Another big traveling cohort comes through the H2-B temporary non-agricultural worker program, bringing people from all over the world to work mainly in hospitality, but also other industries such as seafood processing and light forestry. In 2015, 123 employers filed for 2,507 openings.

The two temporary worker programs are essential for Maine, says Acero.

"Farms say they can't find local people who will stay on through the season," he says. "Sometimes they start at the beginning of the season, but they don't go back. And in the hospitality industry, they say they just can't find enough people to fill their need.
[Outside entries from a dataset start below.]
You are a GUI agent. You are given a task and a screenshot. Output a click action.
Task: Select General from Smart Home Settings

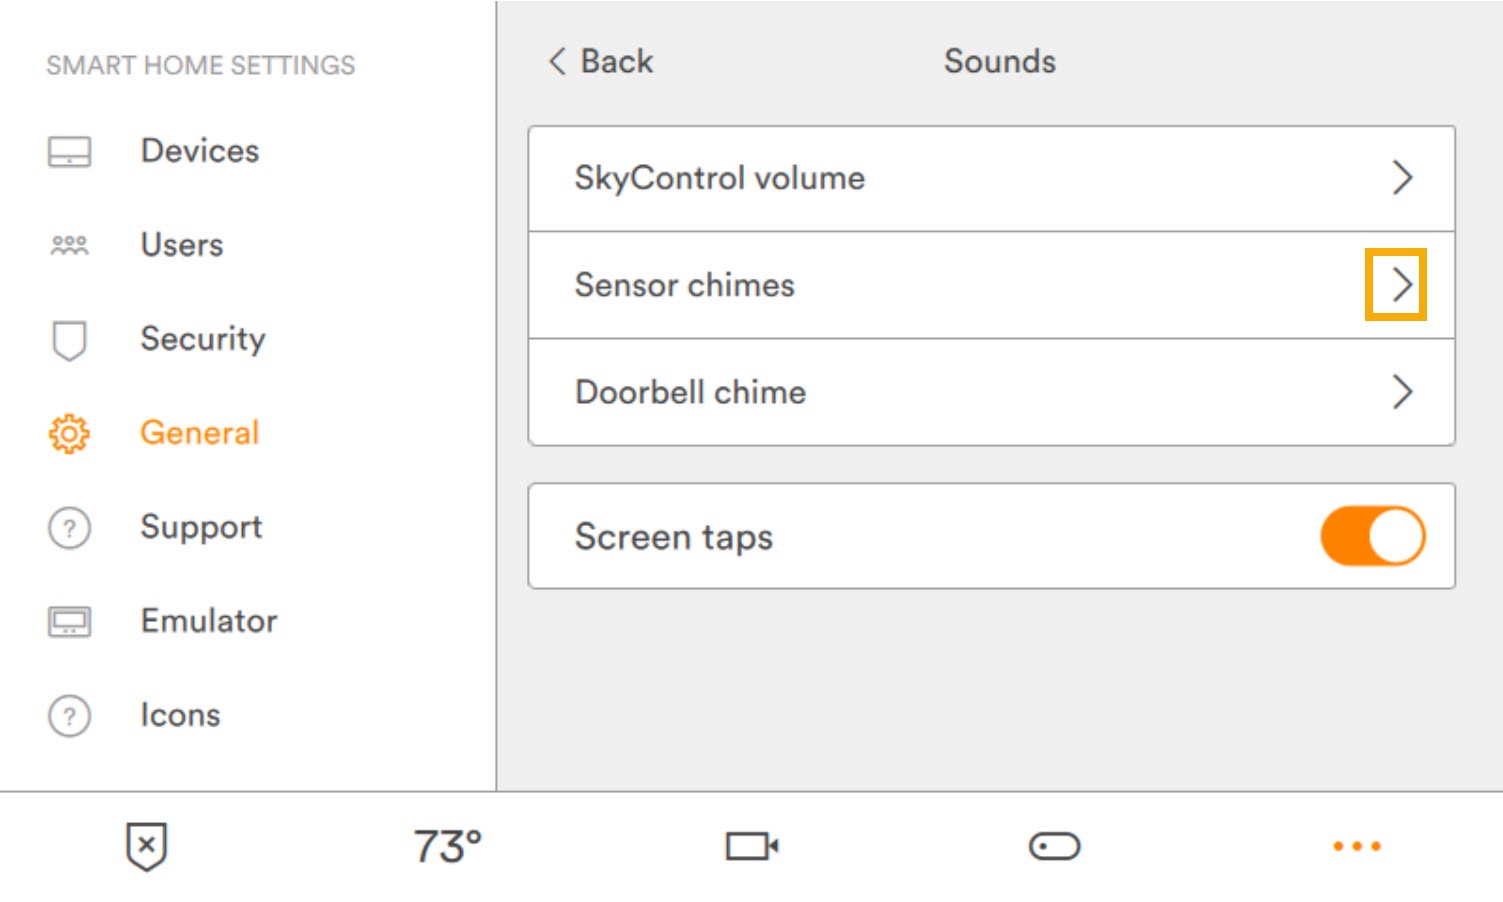click(199, 433)
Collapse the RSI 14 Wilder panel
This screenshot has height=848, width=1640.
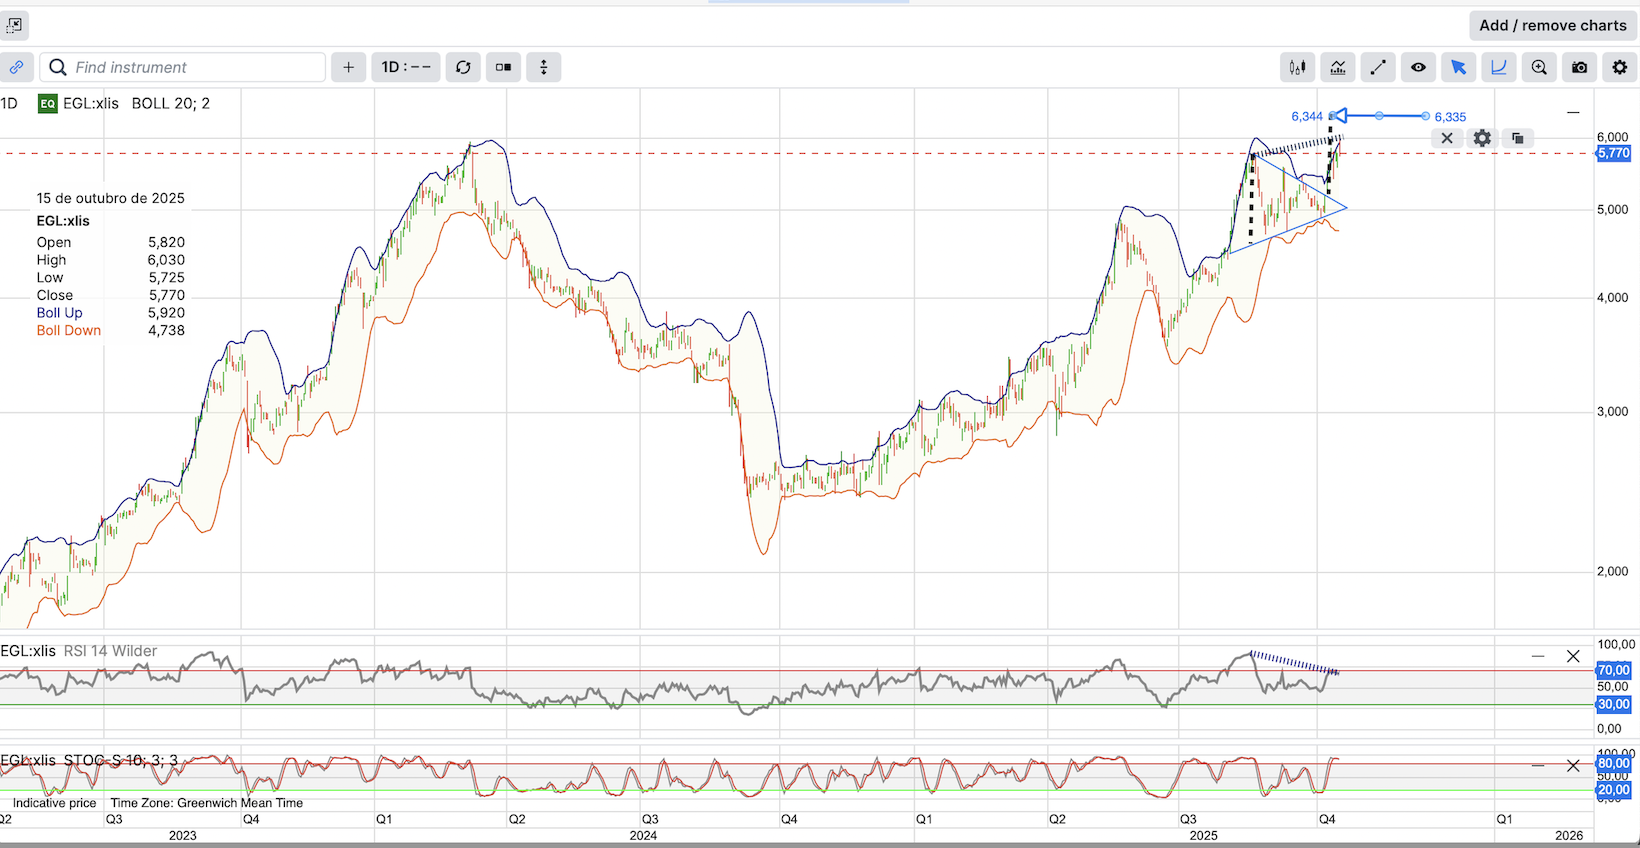1538,656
There are so many restaurants and hotels from Kittery to Bar Harbor that it's pretty difficult."
Air travel is cheaper than hiring new workers

Smith's Farm in Presque Isle employs both migrant and guest workers. A large grower of broccoli and other produce, Smith's has several operations outside of Maine, so air transportation is involved. The company flies about 100 migrant workers at a time from California to Boston in July for the broccoli harvest. In Boston, the group boards five charter buses that take them directly to the farm. The group flies back to California in October, then Florida in November, back to California in the middle of April, then California again at the end of April or the first of May. The company pays all transportation and associated costs.

Company President Emily Smith, a member of the 2016 Mainebiz Next Class, has big props for the travel companies that assist, especially Cyr Bus Line in Old Town and Crown Travel in Presque Isle. Logistical challenges include syncing up travel times with the harvest, especially during busy tourist seasons.

"We've learned what works and what doesn't and how to streamline the process," says Smith.

Many migrants have worked at Smith's Farm 20 to 30 years. "We have some well-traveled crew members who have made the trip many times," says Smith.

Smith also began using the H2-A program two years ago to employ people from Mexico. The company now has many returnees.

"We have such a large base of people from California who have family in Mexico, it made sense to bring in family members," Smith says.

That transportation process takes time. Employees go to the U.S. consulate for a visa, which takes two to three days to clear. The company pays for the interview and visa, and for the employee's time, transportation costs from hometown to consulate, and hotel costs in the consulate city. The company charters buses from the consulate city to Maine, with food and hotel costs paid. Charter bus companies, mainly in Texas, work with farms to see if trips can be batched together, which sometimes helps mitigate expenses, says Smith.
Meanwhile, Maine's Governor Paul LePage has not put forth public policy to expand Maine's workforce.  He refuses to accept the Medicaid expansion a move that would help young workers to afford health insurance.  He opposes an increase in Maine's minimum wage.  All the while, paper mill closings have continued and the employees left jobless will likely find comparable positions difficult to obtain. They'll either have to take much lower paying jobs than the ones they lost or move someplace where they can find similar work.

MaineWriter comments:
What's the answer?  It's obviously a long term problem so it's going to be a process to rebuild what has been lost due to the lack of a progressive public policy to build Maine's workforce.  I suspect the crises gets worse as Maine's population ages.  We've simply lost too much time being dragged down by severely austere Republican leadership.